- Stored items from a collection:
◇ ◇ ◇ ◇
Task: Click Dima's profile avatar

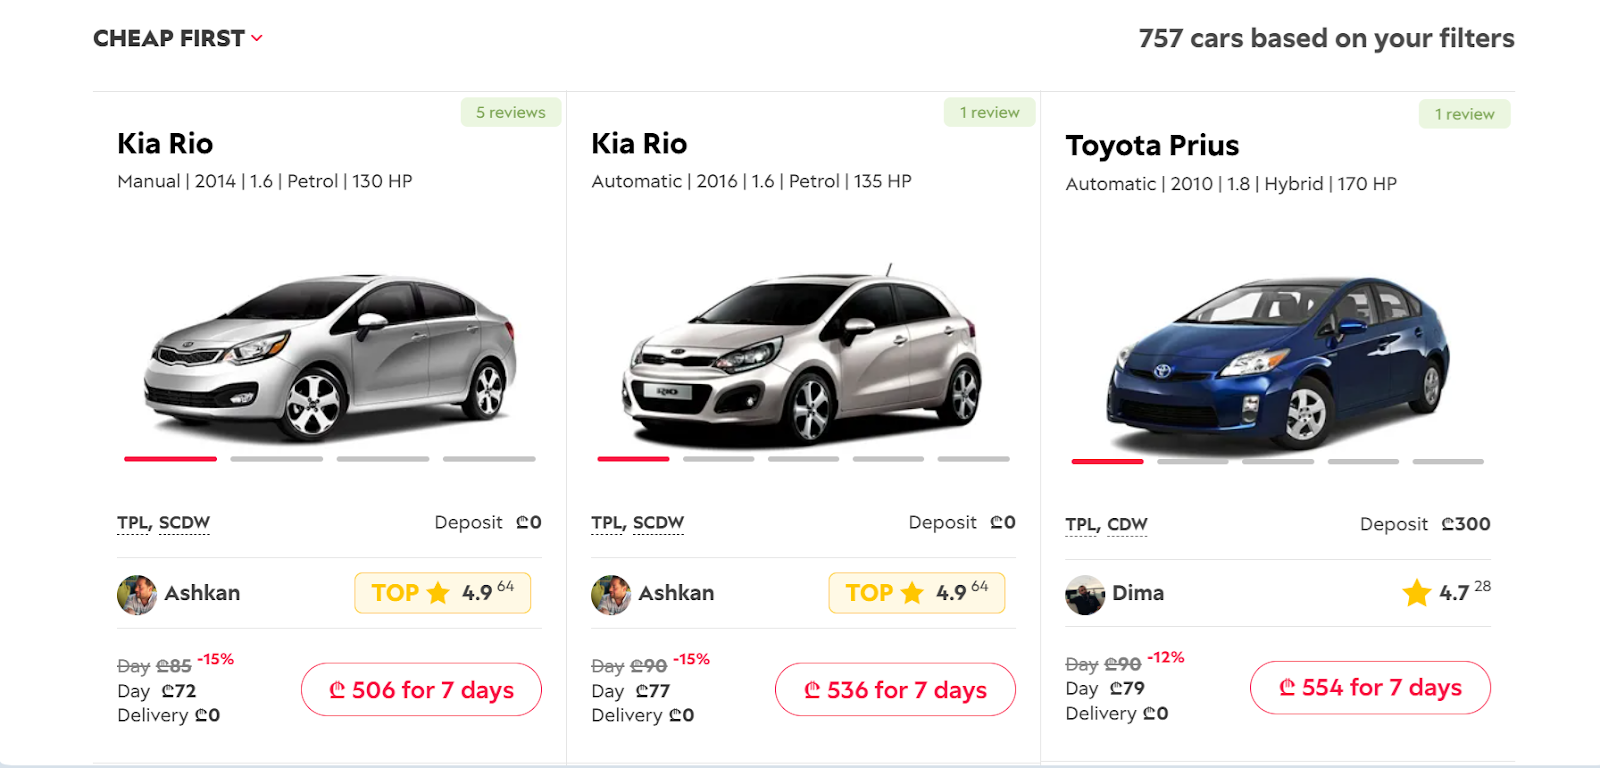Action: click(x=1084, y=594)
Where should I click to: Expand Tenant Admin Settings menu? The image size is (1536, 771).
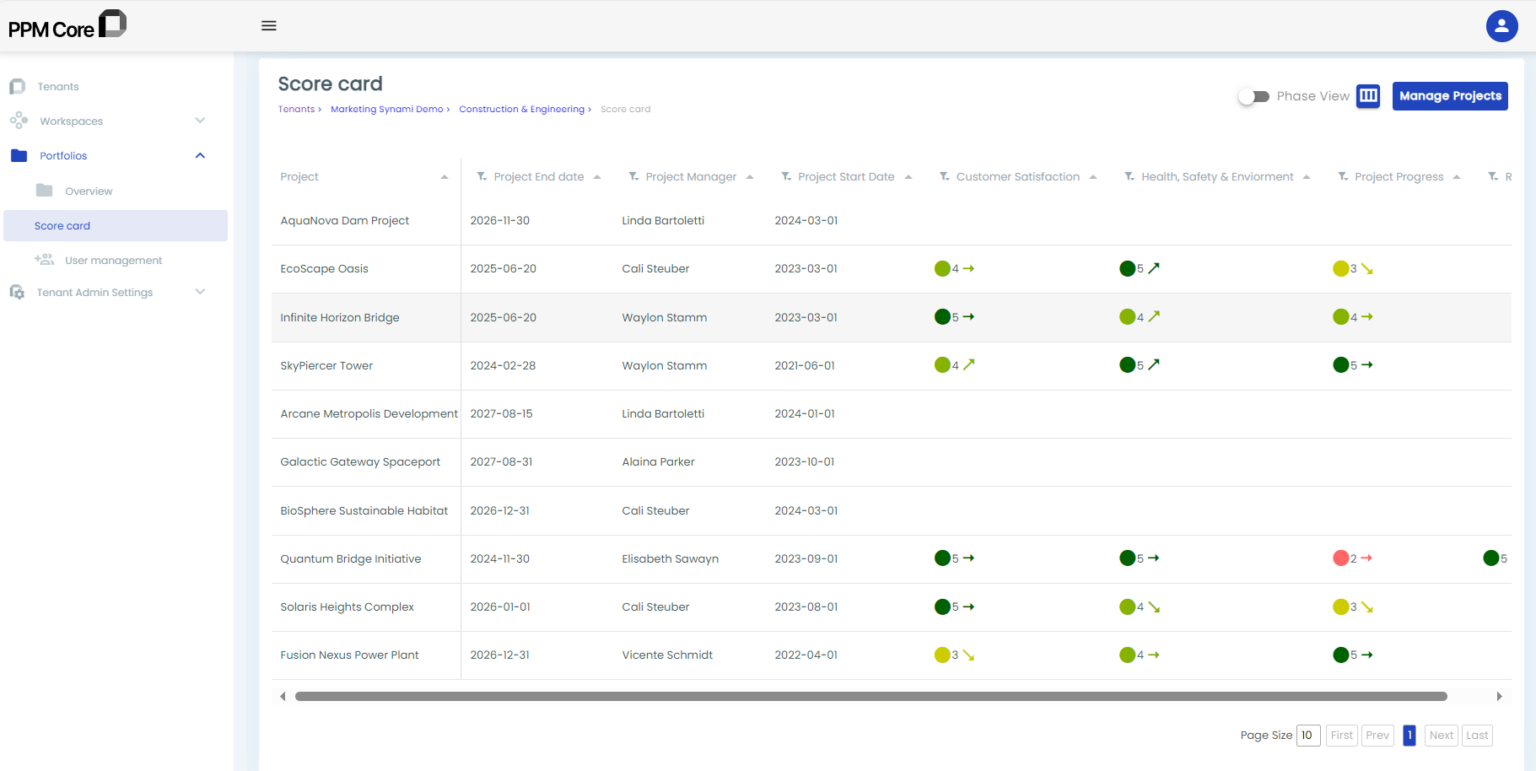coord(200,292)

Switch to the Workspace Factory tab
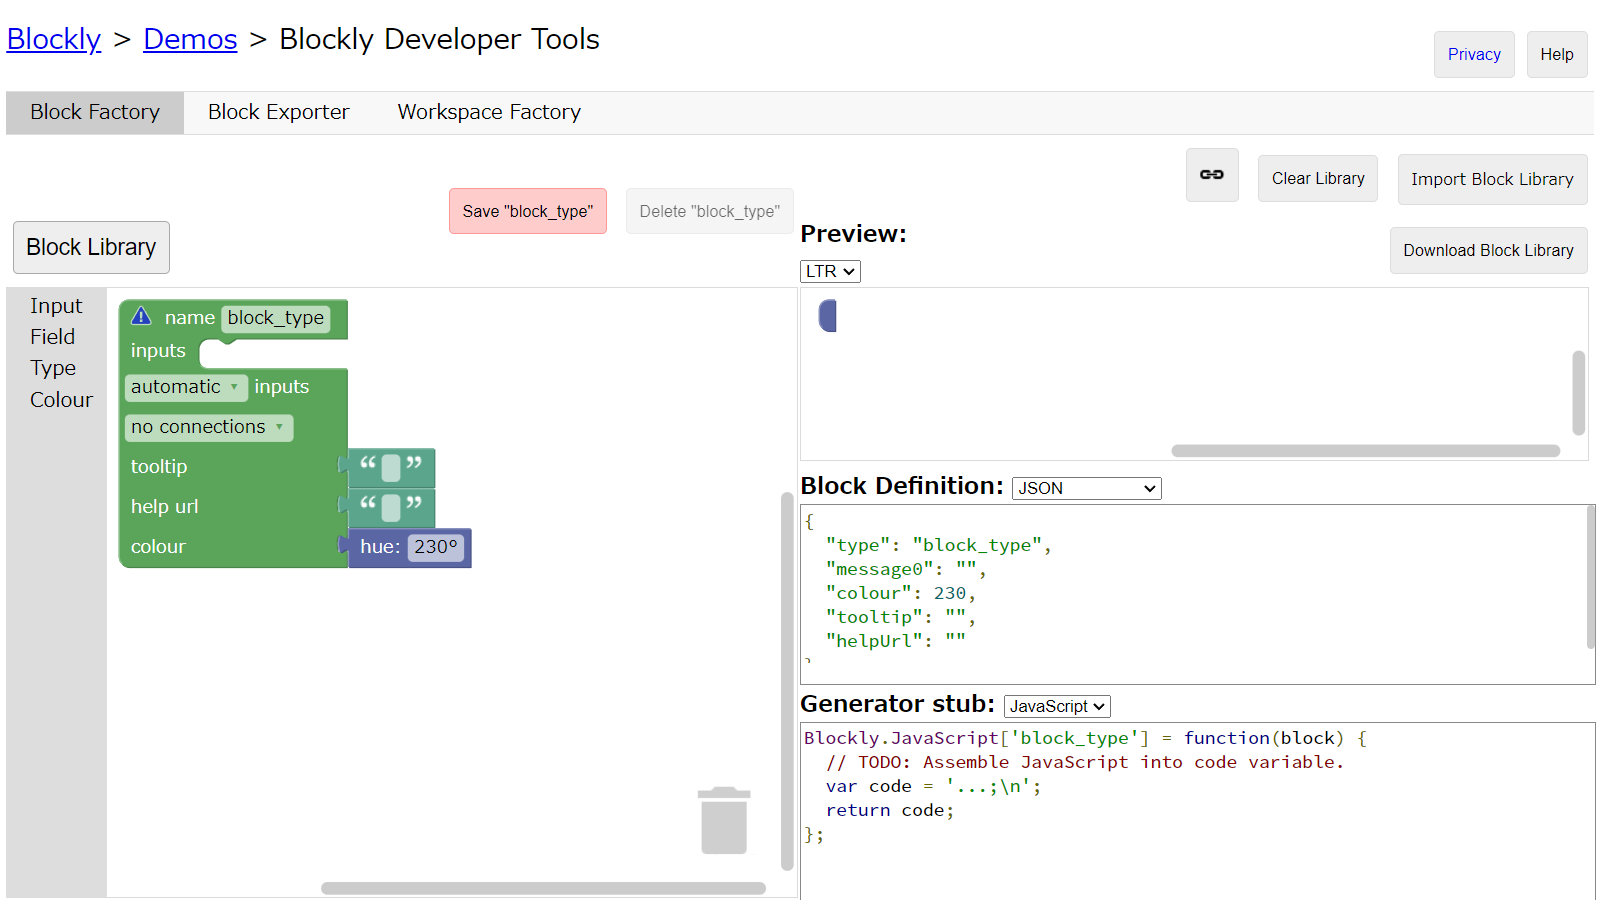tap(489, 112)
◇ ◇ ◇ ◇
Write out again every line above exactly as given; the pictures do not belong in the copy.

- Final answer:
Task: Click Dima's profile avatar

Action: click(x=1084, y=594)
Where should I click to: Expand Tenant Admin Settings menu? The image size is (1536, 771).
coord(200,292)

Switch to the Workspace Factory tab
tap(489, 112)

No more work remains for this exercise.